Тем летом мне купили фотоаппарат, а моему другу – все, что необходимо для проявки пленки и печатанья фотографий. Несколько недель мы жили в угаре, фотографируя все подряд – дома, пейзажи, соседок и собак. Проявляли. Печатали, скорчившись в темном чуланчике и обжигаясь о раскалившийся колпак увеличителя. Снимки выходили бледными, но нас вдохновляло не сходство портретов с оригиналами, радостно вопившими: «Да это ж я!» – нет, нас волновало само чудо – способность оптики, механики и химии остановить мгновение по нашей прихоти, выхватить это мгновение из движущейся жизни и перенести его на кусочек картона. Было в этом что-то одновременно радостное и пугающее. Засушенное, как бабочка в альбоме, окутанное туманом мгновение сохранялось в таком виде, тогда как люди старели, здания ветшали, собаки гибли под колесами…
В августе моего друга родители увезли в Крым, и я охладел к фотографии. Изредка, впрочем, я вешал аппарат на плечо и отправлялся к реке или в ближайший лес. Или на немецкое кладбище, где напоенный смолистым запахом покой лишь иногда нарушался ворчаньем голубей. Поудобнее устроившись на каменной скамье без спинки, я проводил часы в полудреме, отдавая мир на поток и разграбление моему воображению. Оно хищно захватывало случайную собаку, случайного прохожего, превращая их, неощутимо для них, в деталь грезы, фантазии, в кристаллы и чудовищ, – всепреобразующая химия сновидений…
– Где же и проводить время настоящему фотографу, как не на кладбище…
Вздрогнув, я очнулся и смущенно подобрался: рядом со мною сидел учитель немецкого из нашей школы по прозвищу Дер Тыш, Николай Семенович Соломин.
– Смерть и фотография – занятия родственные, – пояснил он. – Как, впрочем, смерть и искусство.

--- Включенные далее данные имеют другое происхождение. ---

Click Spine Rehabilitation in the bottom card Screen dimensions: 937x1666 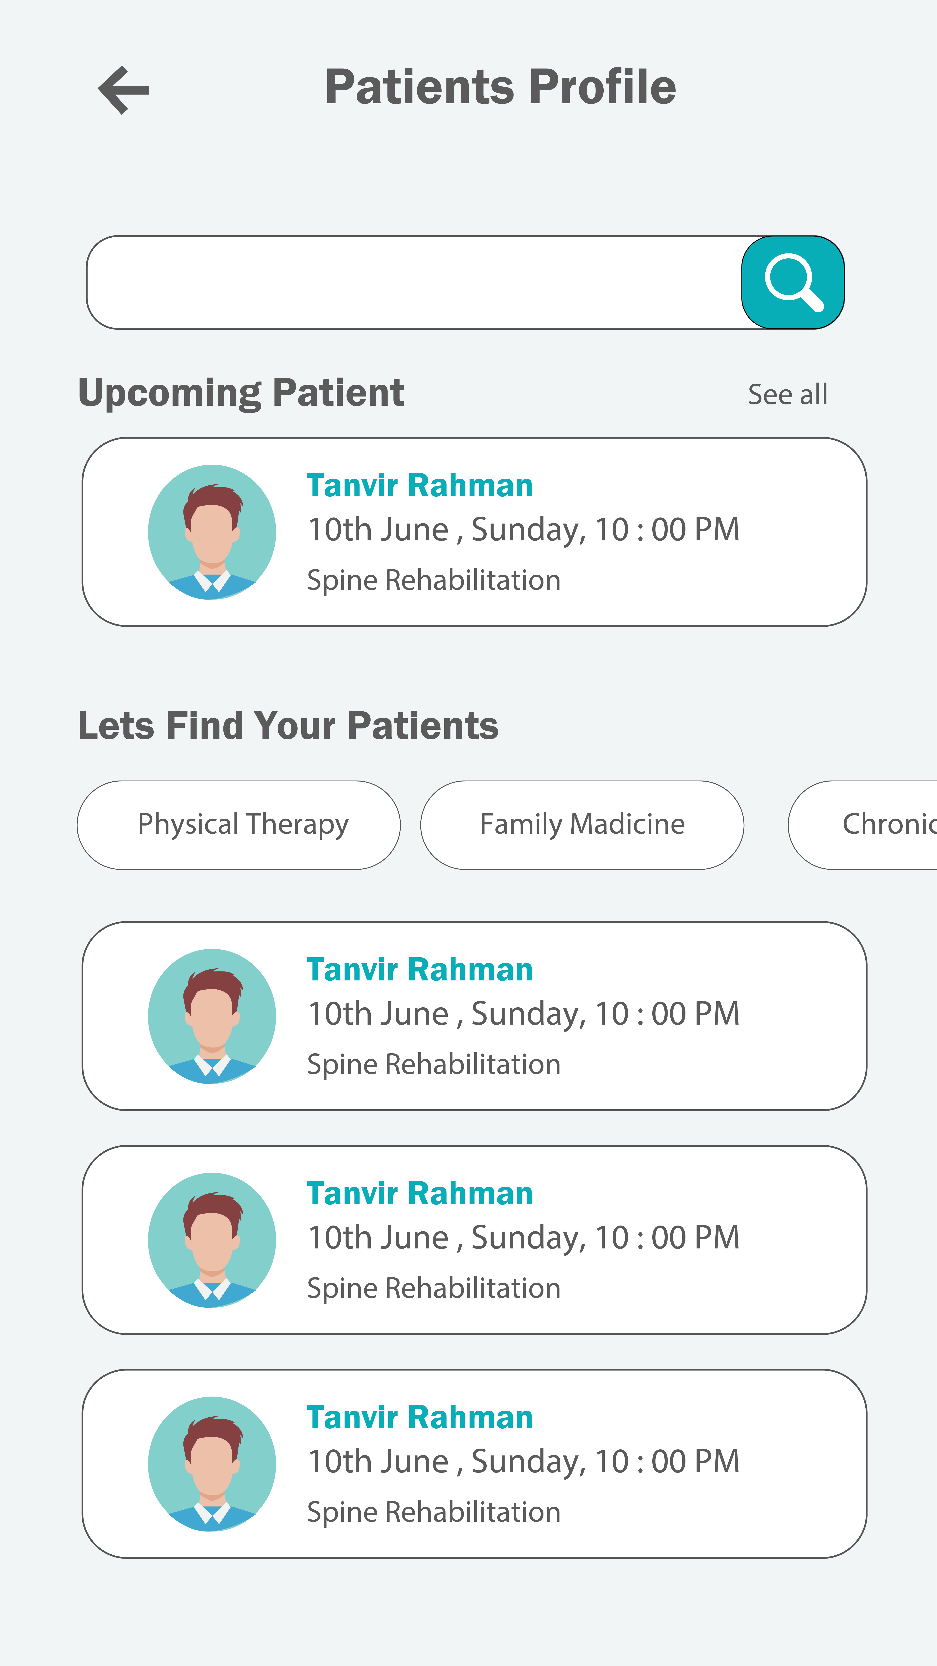click(433, 1512)
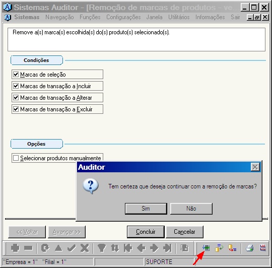Image resolution: width=272 pixels, height=268 pixels.
Task: Confirm removal with the Sim button
Action: click(146, 209)
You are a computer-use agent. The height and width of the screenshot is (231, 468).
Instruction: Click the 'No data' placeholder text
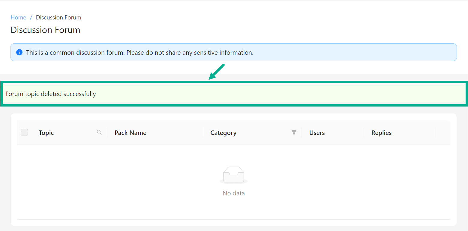[234, 193]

Искусство вообще ремесло смерти. – Он улыбнулся. – Искусство останавливать мгновения – это искусство убивать.
Я сглотнул. Огляделся. Вокруг не было ни души. Лишь где-то высоко в листве ворчал голубь. Двое на скамейке под сросшимися туями, струившими жаркий смолистый запах. Мальчик, застигнутый врасплох странным мужчиной, который ни с того ни с сего заговорил о смерти. На кладбище.
– Ты часто здесь бываешь? – спросил он, не глядя на меня. – Я – часто.
Я попытался объяснить, что пришел сюда просто поглазеть на «братскую могилу» – на гранитную плиту с датой 1761 год.
– Ну так пойдем.
Он легко поднялся и зашагал по аллее, даже не посчитав нужным убедиться, следую ли я за ним. Это придало мне храбрости. «Учителя не убивают учеников, – подумал я. – Да еще в двух шагах от школы».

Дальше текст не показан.